▶ Task description
For the data below, give the number of lines in which "grid" occurs. Include nothing besides that number.

= Beginning of Section =

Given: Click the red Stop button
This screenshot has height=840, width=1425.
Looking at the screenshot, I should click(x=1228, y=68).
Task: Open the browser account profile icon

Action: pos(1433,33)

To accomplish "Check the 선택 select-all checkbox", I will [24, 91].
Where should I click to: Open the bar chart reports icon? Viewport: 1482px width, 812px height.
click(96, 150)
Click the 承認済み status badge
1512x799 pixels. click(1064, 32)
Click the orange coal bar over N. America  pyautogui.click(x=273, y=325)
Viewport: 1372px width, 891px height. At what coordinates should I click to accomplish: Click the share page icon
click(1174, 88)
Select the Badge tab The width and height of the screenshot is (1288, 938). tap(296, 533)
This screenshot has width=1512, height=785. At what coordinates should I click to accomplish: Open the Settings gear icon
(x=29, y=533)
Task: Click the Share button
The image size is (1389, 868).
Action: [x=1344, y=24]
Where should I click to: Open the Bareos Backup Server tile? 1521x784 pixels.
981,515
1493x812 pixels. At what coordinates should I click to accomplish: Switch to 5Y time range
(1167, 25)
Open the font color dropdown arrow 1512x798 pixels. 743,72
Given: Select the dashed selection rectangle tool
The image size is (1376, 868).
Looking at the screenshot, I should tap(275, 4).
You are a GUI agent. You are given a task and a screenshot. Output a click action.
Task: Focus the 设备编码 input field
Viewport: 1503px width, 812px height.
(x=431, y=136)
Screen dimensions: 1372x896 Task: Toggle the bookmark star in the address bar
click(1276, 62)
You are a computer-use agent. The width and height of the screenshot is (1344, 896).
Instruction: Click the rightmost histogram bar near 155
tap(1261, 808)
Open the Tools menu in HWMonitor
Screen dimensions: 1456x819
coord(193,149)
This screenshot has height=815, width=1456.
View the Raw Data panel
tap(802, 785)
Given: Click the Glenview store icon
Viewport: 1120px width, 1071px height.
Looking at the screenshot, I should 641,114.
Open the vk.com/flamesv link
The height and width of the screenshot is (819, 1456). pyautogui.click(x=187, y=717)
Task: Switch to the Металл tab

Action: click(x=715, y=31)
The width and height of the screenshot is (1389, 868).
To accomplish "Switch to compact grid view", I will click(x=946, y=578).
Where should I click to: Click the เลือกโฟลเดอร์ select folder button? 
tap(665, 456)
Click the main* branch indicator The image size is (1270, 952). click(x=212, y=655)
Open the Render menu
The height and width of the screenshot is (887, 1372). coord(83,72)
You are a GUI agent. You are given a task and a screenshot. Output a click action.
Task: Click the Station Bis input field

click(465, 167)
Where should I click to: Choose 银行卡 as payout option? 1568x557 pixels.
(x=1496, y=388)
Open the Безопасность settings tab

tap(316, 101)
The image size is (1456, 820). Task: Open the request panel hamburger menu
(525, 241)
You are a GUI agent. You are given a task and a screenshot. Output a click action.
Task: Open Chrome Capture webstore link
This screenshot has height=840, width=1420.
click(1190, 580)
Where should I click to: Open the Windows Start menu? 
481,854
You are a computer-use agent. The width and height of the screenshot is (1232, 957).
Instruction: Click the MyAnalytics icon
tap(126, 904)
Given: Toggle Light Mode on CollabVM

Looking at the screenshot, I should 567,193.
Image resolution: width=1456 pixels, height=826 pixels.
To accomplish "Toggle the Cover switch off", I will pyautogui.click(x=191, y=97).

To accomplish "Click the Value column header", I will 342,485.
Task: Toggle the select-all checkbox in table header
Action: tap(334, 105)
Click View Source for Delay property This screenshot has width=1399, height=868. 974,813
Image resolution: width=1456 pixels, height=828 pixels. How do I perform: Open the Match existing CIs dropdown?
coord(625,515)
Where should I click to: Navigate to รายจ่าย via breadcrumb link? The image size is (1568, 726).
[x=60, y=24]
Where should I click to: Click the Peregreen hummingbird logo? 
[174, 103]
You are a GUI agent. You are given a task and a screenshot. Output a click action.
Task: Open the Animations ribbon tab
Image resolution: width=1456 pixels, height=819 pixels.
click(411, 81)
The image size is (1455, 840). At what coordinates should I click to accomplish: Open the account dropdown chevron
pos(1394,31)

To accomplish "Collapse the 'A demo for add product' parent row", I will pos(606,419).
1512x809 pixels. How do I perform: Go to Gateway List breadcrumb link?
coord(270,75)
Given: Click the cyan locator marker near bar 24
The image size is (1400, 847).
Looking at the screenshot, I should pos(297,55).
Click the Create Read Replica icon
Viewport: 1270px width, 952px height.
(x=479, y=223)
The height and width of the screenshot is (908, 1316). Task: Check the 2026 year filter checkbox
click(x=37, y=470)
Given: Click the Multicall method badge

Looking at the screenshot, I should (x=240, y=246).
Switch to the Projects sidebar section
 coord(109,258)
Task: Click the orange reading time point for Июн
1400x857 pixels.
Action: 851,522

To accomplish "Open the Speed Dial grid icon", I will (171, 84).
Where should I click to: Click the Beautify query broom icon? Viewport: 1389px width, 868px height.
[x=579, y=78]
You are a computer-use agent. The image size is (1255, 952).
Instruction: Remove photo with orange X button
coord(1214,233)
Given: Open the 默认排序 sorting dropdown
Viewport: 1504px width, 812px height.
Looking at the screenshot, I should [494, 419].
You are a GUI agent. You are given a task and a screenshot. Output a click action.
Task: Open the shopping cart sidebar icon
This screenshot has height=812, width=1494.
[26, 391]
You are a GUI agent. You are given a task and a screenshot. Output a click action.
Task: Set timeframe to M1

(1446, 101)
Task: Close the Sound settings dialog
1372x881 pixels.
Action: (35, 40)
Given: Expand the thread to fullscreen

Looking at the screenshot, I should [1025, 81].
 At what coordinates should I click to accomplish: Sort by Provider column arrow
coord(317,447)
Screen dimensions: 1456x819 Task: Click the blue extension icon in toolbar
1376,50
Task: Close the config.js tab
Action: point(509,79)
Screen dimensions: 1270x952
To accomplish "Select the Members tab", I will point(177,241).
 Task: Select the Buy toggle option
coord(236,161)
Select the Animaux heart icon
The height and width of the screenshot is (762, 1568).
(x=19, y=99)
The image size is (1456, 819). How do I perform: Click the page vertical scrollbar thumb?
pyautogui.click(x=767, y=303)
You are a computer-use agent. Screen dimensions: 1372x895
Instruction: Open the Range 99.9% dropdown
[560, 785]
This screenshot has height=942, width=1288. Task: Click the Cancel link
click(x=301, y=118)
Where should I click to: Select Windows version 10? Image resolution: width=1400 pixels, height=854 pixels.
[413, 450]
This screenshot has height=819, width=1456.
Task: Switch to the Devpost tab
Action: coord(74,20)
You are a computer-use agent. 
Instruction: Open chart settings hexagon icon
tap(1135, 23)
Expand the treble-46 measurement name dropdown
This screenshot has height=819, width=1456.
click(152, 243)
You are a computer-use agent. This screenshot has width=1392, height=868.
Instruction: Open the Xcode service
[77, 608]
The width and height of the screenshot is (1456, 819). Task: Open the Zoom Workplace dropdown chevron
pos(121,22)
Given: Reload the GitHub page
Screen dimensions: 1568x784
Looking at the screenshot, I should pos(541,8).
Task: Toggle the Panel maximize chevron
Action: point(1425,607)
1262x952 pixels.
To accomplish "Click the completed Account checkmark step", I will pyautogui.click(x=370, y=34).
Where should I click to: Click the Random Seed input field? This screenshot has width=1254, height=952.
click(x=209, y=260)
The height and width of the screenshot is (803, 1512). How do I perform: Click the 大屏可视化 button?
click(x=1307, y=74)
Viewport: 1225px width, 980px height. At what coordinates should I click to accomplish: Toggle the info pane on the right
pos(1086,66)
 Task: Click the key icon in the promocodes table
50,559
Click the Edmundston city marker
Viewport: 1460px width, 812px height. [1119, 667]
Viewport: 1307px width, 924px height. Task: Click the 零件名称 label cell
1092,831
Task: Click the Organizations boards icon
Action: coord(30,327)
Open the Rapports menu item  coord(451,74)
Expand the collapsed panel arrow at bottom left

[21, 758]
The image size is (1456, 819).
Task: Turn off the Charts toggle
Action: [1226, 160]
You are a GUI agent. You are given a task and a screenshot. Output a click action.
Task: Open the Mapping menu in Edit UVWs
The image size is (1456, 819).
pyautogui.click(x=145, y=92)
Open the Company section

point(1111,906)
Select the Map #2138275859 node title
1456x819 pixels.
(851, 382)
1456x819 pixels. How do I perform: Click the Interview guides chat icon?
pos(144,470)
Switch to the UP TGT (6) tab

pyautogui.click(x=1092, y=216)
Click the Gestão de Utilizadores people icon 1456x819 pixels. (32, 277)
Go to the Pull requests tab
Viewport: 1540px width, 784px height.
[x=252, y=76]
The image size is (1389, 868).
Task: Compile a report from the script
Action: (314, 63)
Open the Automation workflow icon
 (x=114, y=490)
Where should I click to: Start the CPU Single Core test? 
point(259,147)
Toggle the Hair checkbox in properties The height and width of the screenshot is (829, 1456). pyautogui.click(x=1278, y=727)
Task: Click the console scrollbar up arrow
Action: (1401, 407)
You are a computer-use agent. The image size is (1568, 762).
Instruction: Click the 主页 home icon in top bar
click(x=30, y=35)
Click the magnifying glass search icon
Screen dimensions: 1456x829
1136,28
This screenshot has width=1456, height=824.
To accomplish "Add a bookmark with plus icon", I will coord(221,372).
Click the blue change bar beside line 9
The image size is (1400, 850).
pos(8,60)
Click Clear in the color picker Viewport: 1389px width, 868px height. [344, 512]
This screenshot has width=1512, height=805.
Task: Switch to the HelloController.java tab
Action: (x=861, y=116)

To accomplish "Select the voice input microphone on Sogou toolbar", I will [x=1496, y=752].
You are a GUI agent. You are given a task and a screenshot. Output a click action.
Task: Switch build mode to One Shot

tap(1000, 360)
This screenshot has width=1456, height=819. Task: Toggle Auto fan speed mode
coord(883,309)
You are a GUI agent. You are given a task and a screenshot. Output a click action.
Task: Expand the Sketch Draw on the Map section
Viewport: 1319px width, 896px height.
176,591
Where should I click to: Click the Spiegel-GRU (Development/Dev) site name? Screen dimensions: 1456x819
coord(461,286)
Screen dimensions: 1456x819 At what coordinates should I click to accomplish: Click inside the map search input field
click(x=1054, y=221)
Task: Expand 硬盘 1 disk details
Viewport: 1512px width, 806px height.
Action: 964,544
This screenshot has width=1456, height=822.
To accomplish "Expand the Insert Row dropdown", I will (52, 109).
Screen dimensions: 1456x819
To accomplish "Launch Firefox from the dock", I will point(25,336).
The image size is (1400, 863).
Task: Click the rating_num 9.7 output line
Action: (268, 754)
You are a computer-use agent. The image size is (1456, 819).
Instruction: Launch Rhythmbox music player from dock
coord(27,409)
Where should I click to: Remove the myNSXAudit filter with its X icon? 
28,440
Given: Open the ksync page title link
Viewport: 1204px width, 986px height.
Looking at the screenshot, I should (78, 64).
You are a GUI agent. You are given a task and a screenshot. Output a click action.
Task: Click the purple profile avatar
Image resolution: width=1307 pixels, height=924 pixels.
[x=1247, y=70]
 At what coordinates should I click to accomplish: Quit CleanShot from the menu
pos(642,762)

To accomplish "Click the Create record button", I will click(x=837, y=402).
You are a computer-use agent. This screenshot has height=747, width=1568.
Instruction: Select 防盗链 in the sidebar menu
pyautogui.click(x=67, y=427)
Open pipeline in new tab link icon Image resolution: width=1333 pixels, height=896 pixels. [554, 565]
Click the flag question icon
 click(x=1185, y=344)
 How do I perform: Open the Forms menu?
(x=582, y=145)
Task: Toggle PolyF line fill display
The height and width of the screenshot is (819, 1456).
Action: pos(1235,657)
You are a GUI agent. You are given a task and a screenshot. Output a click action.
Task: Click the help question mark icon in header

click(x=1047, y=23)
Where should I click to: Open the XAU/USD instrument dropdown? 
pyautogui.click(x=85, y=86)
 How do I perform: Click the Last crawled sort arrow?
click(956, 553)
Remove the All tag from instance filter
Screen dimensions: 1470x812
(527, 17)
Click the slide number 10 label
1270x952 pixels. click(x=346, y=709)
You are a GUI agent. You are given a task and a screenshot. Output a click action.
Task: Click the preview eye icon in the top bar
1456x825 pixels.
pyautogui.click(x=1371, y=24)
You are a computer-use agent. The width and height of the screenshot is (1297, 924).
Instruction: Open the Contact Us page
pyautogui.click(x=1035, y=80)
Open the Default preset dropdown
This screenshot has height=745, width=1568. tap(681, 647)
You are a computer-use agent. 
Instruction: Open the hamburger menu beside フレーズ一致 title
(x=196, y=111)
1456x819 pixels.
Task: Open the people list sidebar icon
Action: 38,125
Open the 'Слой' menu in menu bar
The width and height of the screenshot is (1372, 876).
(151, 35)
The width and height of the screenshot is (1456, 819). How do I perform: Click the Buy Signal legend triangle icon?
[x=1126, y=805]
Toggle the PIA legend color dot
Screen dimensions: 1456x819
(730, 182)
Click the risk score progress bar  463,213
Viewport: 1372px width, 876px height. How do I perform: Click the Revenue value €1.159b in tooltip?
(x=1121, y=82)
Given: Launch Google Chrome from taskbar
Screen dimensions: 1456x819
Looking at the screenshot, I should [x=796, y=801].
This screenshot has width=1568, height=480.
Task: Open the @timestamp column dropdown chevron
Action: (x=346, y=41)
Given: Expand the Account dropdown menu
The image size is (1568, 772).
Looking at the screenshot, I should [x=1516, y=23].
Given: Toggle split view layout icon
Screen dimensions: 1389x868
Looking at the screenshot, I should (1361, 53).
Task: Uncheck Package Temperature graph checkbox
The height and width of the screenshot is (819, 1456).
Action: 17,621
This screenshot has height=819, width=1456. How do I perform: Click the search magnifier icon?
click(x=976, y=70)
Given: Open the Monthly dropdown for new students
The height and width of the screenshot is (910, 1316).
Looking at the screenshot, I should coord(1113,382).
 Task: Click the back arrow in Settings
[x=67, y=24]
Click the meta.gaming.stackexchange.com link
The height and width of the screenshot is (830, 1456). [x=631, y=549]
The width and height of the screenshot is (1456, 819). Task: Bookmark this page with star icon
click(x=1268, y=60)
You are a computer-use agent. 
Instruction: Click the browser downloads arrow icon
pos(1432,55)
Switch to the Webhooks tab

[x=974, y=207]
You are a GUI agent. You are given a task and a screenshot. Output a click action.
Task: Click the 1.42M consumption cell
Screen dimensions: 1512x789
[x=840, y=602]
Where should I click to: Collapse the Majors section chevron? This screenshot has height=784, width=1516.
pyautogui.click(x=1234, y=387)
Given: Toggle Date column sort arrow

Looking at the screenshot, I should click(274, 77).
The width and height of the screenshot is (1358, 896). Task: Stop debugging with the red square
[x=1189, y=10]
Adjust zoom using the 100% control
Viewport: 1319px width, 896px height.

= End of Section =

▶ Result of this exercise
2